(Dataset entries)
..............................
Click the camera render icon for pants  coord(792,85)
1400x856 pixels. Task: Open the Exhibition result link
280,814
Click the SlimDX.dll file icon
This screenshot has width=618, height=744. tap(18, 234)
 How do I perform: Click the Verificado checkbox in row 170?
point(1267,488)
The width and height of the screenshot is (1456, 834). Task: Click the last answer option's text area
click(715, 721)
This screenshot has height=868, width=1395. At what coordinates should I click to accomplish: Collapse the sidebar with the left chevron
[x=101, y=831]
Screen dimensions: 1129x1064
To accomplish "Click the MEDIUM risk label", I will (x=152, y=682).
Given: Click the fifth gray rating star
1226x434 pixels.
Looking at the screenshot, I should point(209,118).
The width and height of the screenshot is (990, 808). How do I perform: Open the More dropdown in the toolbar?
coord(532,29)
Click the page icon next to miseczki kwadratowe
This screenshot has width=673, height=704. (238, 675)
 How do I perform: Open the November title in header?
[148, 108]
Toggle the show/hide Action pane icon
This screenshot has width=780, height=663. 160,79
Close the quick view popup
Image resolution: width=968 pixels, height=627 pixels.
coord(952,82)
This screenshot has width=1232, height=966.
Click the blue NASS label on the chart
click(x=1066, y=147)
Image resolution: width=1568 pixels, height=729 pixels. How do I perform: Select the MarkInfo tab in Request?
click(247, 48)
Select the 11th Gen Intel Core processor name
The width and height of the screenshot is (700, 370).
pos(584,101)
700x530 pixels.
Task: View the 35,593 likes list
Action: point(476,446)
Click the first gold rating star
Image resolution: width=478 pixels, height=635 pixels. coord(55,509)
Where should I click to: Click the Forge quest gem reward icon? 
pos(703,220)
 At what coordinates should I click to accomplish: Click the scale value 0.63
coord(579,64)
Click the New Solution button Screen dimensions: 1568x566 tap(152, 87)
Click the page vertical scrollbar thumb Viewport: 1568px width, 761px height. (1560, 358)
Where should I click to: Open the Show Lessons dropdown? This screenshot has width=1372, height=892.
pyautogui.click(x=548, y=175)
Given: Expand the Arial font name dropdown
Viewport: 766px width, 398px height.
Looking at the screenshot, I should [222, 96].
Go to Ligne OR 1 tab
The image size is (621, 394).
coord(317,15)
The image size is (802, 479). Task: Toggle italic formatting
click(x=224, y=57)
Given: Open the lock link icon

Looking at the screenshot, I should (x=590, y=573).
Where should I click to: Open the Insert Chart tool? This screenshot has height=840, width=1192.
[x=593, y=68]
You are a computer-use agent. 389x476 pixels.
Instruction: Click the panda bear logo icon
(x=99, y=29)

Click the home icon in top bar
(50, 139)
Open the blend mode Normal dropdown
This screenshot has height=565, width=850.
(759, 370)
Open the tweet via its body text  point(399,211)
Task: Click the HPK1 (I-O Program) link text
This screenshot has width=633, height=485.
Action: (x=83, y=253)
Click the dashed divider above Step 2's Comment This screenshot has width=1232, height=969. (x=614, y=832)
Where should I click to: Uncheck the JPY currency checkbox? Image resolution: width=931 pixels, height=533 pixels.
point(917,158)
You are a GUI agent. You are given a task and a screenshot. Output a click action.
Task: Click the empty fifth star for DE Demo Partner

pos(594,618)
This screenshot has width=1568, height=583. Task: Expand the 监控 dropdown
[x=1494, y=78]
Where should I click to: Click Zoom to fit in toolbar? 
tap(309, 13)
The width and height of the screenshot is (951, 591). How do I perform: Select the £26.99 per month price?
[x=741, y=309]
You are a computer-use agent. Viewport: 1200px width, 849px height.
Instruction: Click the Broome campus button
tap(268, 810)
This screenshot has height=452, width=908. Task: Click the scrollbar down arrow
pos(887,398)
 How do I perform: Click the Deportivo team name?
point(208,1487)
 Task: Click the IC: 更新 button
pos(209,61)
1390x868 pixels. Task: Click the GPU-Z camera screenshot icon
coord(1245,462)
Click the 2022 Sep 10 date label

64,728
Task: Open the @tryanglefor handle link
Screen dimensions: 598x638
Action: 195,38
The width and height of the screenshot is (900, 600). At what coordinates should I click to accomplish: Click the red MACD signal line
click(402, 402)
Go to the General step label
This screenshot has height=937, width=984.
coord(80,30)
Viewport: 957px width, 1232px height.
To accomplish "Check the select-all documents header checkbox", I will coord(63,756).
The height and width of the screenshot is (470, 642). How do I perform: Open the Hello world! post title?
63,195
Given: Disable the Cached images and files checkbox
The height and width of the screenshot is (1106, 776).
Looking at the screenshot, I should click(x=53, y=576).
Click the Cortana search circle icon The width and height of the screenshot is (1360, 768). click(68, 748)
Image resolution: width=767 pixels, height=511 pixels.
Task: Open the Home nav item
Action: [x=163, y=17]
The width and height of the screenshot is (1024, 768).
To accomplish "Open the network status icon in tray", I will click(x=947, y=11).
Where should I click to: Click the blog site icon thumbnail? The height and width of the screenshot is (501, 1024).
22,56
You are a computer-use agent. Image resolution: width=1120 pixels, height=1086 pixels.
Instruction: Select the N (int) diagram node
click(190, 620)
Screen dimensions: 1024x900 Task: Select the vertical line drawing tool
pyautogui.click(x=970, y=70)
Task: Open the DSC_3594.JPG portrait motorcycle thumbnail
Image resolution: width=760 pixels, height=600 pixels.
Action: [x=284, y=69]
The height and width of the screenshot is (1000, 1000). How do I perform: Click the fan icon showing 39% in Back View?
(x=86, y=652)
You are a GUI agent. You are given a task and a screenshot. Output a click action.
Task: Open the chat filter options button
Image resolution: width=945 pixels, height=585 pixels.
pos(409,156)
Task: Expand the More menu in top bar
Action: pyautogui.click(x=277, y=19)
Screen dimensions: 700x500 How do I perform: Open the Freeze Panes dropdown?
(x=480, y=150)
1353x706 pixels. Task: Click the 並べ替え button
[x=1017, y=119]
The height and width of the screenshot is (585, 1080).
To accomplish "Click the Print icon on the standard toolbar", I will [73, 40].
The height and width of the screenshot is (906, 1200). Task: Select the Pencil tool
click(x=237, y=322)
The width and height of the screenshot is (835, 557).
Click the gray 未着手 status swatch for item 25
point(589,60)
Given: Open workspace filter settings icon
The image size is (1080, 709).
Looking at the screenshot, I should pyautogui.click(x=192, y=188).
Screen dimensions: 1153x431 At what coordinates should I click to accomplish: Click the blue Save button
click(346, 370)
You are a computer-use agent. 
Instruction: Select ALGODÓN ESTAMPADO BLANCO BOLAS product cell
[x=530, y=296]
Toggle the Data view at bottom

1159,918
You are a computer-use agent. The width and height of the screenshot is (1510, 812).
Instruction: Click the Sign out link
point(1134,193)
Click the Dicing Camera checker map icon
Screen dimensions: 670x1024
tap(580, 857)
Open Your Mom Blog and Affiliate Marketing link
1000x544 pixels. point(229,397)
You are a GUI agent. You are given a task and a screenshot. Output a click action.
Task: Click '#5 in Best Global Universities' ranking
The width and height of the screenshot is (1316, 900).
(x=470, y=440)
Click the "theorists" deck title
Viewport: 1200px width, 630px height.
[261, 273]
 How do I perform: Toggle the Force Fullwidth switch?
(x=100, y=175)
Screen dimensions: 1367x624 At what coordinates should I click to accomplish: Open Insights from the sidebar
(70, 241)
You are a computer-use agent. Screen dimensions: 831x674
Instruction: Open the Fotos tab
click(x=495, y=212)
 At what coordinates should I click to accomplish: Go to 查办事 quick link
..............................
● What to work on:
A word-for-word copy of the entries, from the first line through the line containing "Screen dimensions: 1129x1064", is the whole answer.

● Task result:
Click the camera render icon for pants  coord(792,85)
1400x856 pixels. Task: Open the Exhibition result link
280,814
Click the SlimDX.dll file icon
This screenshot has width=618, height=744. tap(18, 234)
 How do I perform: Click the Verificado checkbox in row 170?
point(1267,488)
The width and height of the screenshot is (1456, 834). Task: Click the last answer option's text area
click(715, 721)
This screenshot has height=868, width=1395. At what coordinates should I click to accomplish: Collapse the sidebar with the left chevron
[x=101, y=831]
Screen dimensions: 1129x1064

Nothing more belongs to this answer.